World Wildlife Day is marked on 3 March to raise awareness of the planet's wild animals and plants. It was introduced by the United Nations in 2013 on the same day as the signature of the Convention on International Trade in Endangered Species of Wild Fauna and Flora (CITES).
This year's theme is 'The future of wildlife is in our hands', focusing specifically on African and Asian elephants, populations of which are plummeting as a result of habitat loss, overgrazing, farming and illegal poaching.
The illegal wildlife trade is being driven by demand for products made from animal parts, including rhino and elephant tusk, pangolin skin and shark fin. Here are some of the endangered species we are driving to extinction.
Northern Bald Ibis
The Northern Bald Ibis is considered critically endangered. The species has undergone long-term decline for a number of years and only has a very small population remaining. This has been compounded by the war in Syria, with Islamic State (Isis) militants capturing Palmyra – where the only breeding colony in the country was found. Threats also include illegal building and disturbances close to breeding cliffs, along with hunting (including trophy hunting) and pesticide use.

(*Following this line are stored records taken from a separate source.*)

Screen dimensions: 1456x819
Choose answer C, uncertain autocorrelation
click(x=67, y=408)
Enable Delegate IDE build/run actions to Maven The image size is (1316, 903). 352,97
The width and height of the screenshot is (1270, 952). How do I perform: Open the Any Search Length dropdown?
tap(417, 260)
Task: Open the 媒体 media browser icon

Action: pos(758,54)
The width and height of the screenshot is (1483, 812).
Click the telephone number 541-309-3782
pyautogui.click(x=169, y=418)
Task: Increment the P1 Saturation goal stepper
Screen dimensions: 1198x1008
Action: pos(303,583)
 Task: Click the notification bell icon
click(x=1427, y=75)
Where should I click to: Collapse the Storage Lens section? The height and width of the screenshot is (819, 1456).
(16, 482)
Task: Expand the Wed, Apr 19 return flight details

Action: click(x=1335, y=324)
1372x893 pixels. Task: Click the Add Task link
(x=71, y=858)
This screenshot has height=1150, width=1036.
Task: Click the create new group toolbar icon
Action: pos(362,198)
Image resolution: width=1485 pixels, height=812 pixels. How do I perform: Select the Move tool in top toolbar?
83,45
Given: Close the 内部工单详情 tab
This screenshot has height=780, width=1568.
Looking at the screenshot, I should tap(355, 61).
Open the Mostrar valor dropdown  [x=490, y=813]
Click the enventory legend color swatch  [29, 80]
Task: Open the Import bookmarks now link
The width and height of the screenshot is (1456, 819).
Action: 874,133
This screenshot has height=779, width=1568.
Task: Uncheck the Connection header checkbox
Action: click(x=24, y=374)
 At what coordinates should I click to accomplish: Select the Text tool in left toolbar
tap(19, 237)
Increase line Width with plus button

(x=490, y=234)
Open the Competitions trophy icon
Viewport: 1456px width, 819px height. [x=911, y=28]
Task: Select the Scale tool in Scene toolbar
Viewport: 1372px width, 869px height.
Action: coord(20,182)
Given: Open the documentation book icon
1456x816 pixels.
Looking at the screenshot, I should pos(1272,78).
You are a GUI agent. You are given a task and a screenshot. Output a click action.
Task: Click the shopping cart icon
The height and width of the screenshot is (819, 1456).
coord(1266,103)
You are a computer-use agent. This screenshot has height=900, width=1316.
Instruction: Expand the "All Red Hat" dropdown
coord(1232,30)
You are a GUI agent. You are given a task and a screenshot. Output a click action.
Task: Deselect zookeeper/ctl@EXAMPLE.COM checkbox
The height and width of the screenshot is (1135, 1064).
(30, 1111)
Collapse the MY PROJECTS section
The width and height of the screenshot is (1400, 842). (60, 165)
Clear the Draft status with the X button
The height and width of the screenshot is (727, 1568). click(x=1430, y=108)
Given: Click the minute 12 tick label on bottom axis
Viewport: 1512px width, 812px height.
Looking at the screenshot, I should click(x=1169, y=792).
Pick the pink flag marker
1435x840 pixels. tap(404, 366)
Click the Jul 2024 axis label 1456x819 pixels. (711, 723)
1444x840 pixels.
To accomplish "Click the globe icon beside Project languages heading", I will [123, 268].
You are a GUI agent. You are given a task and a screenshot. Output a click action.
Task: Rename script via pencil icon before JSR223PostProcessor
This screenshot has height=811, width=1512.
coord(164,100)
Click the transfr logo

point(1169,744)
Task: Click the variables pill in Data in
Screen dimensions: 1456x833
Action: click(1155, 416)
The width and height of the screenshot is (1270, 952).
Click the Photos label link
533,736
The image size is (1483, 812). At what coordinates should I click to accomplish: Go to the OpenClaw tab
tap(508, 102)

Red pandas are listed as endangered, with less than 10,000 individuals left in the wild and their numbers declining. As well as their dwindling population being fragmented into subpopulations, they are also being killed by humans for wild meat, medicine and pelts, while logging is shrinking their natural habitats. Further to this, there have been increasing reports of poaching and smuggling, with an increase in them being traded as pets in China.
African Wild Ass
There are around 200 mature individuals left of the critically endangered African Wild Ass. Scientists believe their ever declining numbers is largely the result of human hunting. The animals are killed for food and traditional medicinal purposes – their bones are used to treat tuberculosis, constipation, backache and rheumatism. They also have limited access to drinking water because of competition with livestock.
Thewhite-winged Flufftail is a little bird, measuring around 14cm, is found in Ethiopia and South Africa. The enigmatic and little known species is critically endangered, with its population now believed to be "extremely small". The biggest threat facing the bird is the continual loss of habitat (seasonal marshes) because of cultivation and forestry, flooding by dams, burning and livestock grazing.
African penguins are listed as endangered. Standing at around 60cm in height, they are only found in the southern waters of Africa. The population is currently undergoing a rapid population decline because of commercial fisheries and shifts in prey populations – with no sign of these trends reversing. It was estimated there were around 55,000 left in 2010. As well as fishing, African penguins are also threatened by tourists who cause nest burrows to collapse and deter adults from breeding, while oil spills pose a major risk to their health.
All species of tiger are endangered, with the biggest threats they face being habitat loss and poaching. Large scale efforts are currently being made in China and Russia to improve Amur tiger populations, but elsewhere conservation remains a major problem. Deforestation is narrowing down its range, bringing them into contact with humans, while also cutting off corridors for individuals to meet and breed. Demand for their skins and body parts for traditional medicine also means they are widely poached.
Sea otters are considered endangered because of huge population declines – their numbers have dropped over 50% in the last 45 years. At the end of the commercial fur trade, sea otter numbers had fallen to just 2,000. Over the following decades they rebounded, but have since had new threats facing them. At present, the biggest problem is oil spills, which cause them to get hypothermia – their fur unable to retain its insulating properties. They are also regularly drowned as a result of commercial fishing.
Pygmy hippopotamus numbers are decreasing and they are listed as endangered. There are estimated to be around 3,000 left in the wild. One of the biggest threat facing the species is hunting. They are killed for their meat and their skulls are traded for use in rituals and traditional medicine. Their habitat is also being threatened by increasing mining activity, meaning populations are becoming fragmented.